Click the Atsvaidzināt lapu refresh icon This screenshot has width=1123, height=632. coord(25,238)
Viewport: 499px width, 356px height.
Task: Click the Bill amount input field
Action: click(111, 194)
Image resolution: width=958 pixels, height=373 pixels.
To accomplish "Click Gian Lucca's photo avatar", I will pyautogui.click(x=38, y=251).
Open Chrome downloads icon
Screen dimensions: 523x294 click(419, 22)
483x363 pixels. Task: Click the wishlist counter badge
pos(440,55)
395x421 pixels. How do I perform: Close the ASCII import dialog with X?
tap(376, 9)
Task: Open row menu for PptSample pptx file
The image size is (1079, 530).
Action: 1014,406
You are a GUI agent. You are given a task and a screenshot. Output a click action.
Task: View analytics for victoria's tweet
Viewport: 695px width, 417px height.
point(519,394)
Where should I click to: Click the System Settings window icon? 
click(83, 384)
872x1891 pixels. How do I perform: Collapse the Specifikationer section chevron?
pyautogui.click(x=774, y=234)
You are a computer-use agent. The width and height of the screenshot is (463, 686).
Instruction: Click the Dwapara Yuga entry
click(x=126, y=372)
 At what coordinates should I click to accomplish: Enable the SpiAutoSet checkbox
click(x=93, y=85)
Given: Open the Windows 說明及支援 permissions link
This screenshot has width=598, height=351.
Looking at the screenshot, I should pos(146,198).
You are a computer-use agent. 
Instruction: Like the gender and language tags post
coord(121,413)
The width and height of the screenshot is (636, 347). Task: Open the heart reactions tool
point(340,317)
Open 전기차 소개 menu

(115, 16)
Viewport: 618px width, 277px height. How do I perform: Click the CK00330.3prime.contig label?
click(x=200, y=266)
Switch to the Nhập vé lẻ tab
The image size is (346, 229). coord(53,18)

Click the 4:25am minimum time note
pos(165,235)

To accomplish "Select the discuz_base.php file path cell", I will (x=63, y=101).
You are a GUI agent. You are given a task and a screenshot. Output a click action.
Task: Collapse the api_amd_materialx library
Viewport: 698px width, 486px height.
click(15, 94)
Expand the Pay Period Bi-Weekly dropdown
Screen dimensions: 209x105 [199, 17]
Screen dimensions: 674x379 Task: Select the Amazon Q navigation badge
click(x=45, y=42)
----
Quote, without alteration, the final stretch of the entries: the line with "Screen dimensions: 674x379" onward to the last line.

Screen dimensions: 674x379 Task: Select the Amazon Q navigation badge
click(x=45, y=42)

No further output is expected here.